The real problem with any "climate change mitigation = more corn ethanol = higher food prices" argument is the first part: the claim that producing corn ethanol is addressing climate change.

In reality, the use of ethanol from corn as a fuel might actually result in greater greenhouse gas emissions than the use of gasoline, because of the land and energy required to grow the corn, harvest the corn, and convert the corn to ethanol. As such, the primary motivation for the expansion of corn ethanol production in the US is not climate change.

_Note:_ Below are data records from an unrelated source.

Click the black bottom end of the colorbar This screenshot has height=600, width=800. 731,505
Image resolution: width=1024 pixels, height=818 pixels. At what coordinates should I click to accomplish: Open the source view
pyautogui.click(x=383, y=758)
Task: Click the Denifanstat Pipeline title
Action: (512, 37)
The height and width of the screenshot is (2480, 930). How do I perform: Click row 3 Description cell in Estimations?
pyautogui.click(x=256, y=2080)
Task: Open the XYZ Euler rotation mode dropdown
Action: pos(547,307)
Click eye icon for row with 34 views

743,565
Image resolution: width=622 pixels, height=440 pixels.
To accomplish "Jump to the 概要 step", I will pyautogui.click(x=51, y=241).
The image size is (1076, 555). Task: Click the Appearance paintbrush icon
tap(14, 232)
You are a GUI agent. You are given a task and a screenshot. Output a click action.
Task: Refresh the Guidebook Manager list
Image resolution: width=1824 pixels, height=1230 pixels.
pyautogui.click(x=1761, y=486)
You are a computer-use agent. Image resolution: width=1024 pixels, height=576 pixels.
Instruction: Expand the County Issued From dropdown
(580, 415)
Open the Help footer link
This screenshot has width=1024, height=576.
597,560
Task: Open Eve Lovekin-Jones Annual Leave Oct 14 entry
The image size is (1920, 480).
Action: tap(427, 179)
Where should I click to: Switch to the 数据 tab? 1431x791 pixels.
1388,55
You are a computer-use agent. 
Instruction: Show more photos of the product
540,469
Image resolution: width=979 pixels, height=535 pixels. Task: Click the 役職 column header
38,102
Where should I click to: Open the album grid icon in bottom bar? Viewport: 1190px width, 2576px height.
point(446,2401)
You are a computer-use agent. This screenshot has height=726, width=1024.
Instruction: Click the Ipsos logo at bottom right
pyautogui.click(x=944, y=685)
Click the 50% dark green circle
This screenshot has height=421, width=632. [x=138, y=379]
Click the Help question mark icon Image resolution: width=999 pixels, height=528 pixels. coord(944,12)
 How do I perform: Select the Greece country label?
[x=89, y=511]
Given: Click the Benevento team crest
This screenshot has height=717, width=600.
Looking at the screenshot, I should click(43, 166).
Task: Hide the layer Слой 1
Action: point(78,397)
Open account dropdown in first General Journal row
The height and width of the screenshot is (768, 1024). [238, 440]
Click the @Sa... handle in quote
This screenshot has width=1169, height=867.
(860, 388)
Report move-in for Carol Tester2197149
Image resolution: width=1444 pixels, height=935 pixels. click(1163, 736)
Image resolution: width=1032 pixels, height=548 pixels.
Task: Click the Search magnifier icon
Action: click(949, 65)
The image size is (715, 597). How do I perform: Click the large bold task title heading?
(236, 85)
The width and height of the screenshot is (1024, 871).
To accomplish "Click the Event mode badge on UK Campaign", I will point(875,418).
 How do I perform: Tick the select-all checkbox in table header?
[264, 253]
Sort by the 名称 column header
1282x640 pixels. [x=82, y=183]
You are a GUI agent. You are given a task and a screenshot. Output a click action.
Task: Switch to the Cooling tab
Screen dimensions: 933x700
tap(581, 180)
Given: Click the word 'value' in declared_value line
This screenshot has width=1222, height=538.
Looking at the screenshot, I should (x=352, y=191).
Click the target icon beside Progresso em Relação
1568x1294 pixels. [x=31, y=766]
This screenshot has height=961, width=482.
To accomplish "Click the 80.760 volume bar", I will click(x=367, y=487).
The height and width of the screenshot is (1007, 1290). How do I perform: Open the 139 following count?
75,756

Ethanol production is about appeasing regional interests, maintaining of the agricultural subsidy system and reducing reliance on imported fuels, probably in that order. 

The only reason that corn ethanol gets promoted by politicians in the U.S. as a solution to climate change is that in the current political atmosphere, very few actual climate change mitigation proposals can pass, and because of some effective lobbying and the power of the Presidential primary process, expanding corn ethanol production looks like climate change mitigation to the public.

Throw out the word biofuels and people might think action is being taken to address climate change. Look at the acutal conversion efficiencies and total lifecycle greenhouse gas emissions of the current feedstocks in the U.S. and you find a different story.

There is definitely reason to be concerned about the market effects of diverting so much of the U.S. corn crop to ethanol production. The real key to the story, the one to to look for in the coming months, is the price of meat. The majority of cereals and oils, the commodities for which the price has spiked the most, are used to generate animal feed. If you look back to 2008, you’ll see that the price of meat is likely to spike next.
This dynamic demonstrates the real battle we face in the future. It’s not food vs. fuel, it is feed vs. fuel. If the world wants to keep using the most productive croplands to provide biofuel feedstocks, we had better be prepared to eat less or much more expensive meat.